- _Text block_:
Dr. Ben Carson returns to Iowa today, fresh off the announcement he has raised $20 million the last fundraising quarter. Carson finds himself on the verge of climbing to the top of Iowa polls, with Carson trailing Trump by 6% according to the RCP average.
Why is the Doctor from Detroit so popular in the Hawkeye state? Likely caucus voters say Carson is inspirational.
According to the Des Moine Register:
“One word emerges in almost every conversation with Iowans who like presidential candidate Ben Carson.
It’s the centerpiece of his campaign slogan — “Heal, inspire, revive” — for a reason, his aides say.
“We saw it in our first focus group. … And there’s not a week that goes by that we don’t see that underscored in many ways,” spokesman Doug Watts told The Des Moines Register. “It’s the watchword of the campaign.”
“It’s evident that if he runs into a hitch and doesn’t have all the information he needs, he’s not slow to ask God to give him the wisdom,” said Kim Hiscox, a West Des Moines Republican who has read Carson’s autobiography “Gifted Hands” and has seen the television movie about his life. “I haven’t seen him get rattled yet.”
The article notes Carson does particularly well with Conservative Christians and women.
“Who’s most inspired by Carson, the low-income Detroit kid who grew up to perform avant-garde brain surgeries on infants and children? Conservative Christians and conservative women are the core of his voter pool here, polling shows.
Carson beats Trump with Christian conservatives and also with women, the late August Des Moines Register/Bloomberg Politics Iowa Poll found. Several women told the Register they view him as a role model for their children, no matter their kids’ age or income level.

- _Data block_:
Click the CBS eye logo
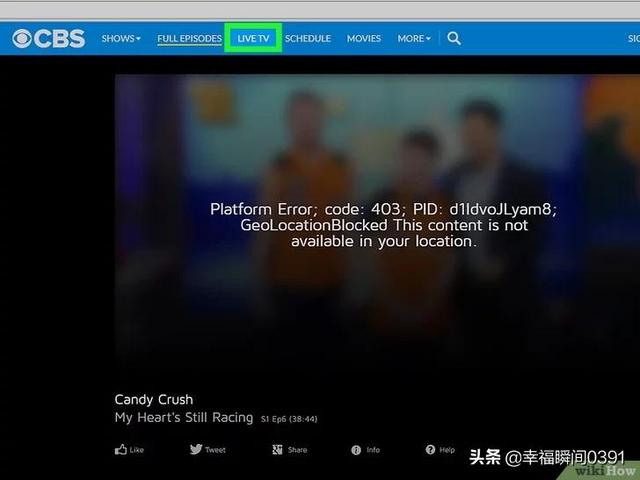This screenshot has height=480, width=640. tap(22, 39)
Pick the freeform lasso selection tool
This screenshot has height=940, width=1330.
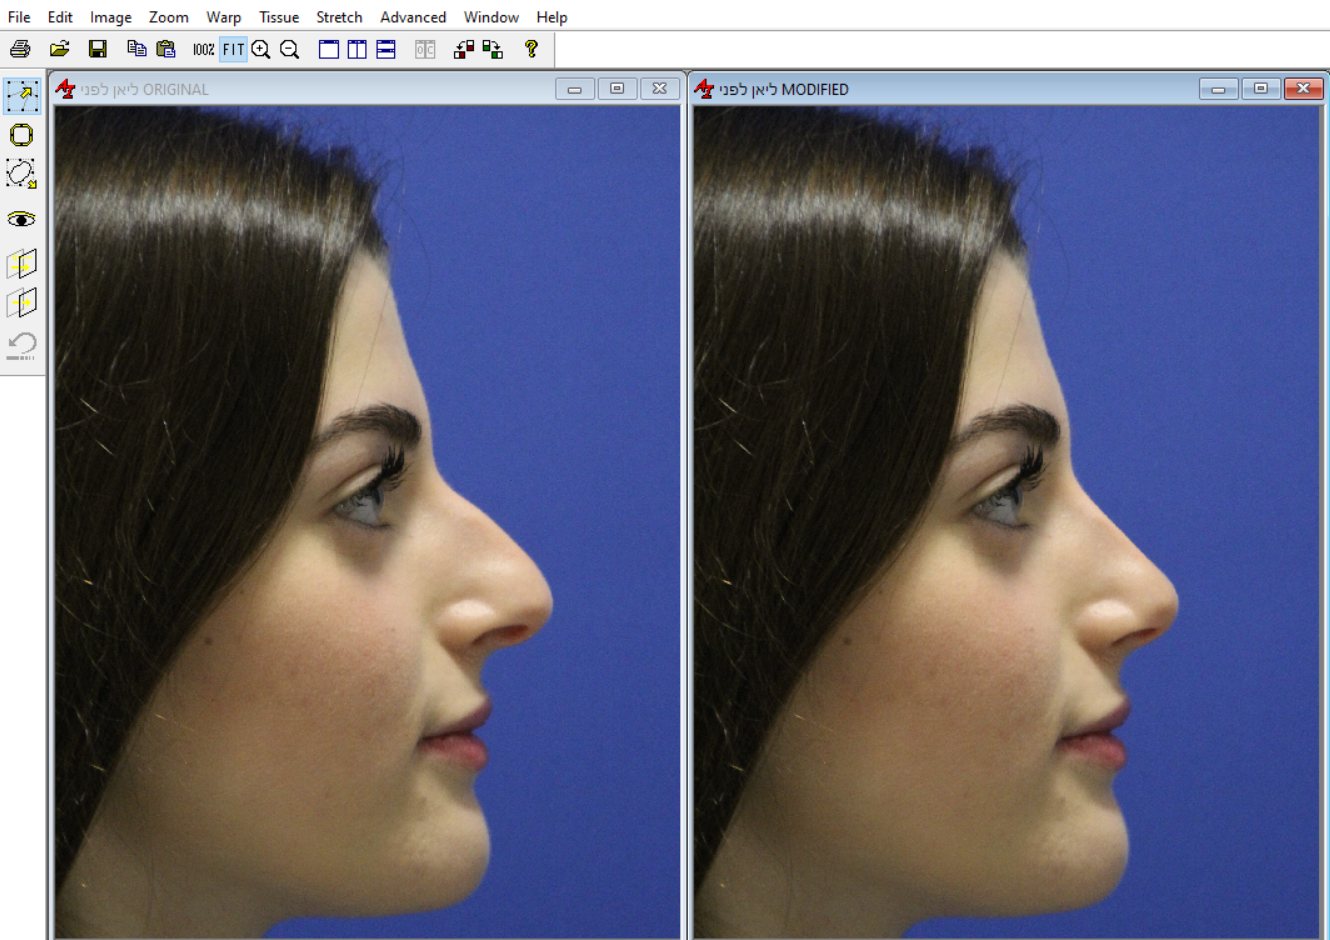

- _Work task 1_: In the text about Ben Carson's campaign in Iowa, how much money did Carson raise in the last fundraising quarter?
- _Work task 2_: Continue the text about Ben Carson's campaign in Iowa from its last sentence.

- _Exercise answer 1_: $20 million.

- _Exercise answer 2_:
“His story with his mom is amazing,” said Muscatine Christian conservative Lynn Pohren. “The fact that she was one of 24 kids and a single parent and she did what she did to get him through school.”
Carson’s father, Robert, worked in the car manufacturing industry in Detroit, and his mother, Sonya, was a maid. The couple split when Carson was 8. Although his mom didn’t know how to read, Carson says she forced her two sons to get through two library books a week. She drove home a message of independence, reciting the Mayme White Miller poem “Yourself to Blame,” he says. Carson’s brother, he tells Iowans, is now a rocket scientist.
David Stilley, the 59-year-old owner of a Johnston-based DoctorsNow walk-in clinic, thinks Carson is an inspiration to anyone who might feel like he or she is a victim of circumstances.
“Every American should aspire to the way he has lived his life,” said Stilley, who years ago watched Cuba Gooding Jr. play Carson in “Gifted Hands: The Ben Carson Story.”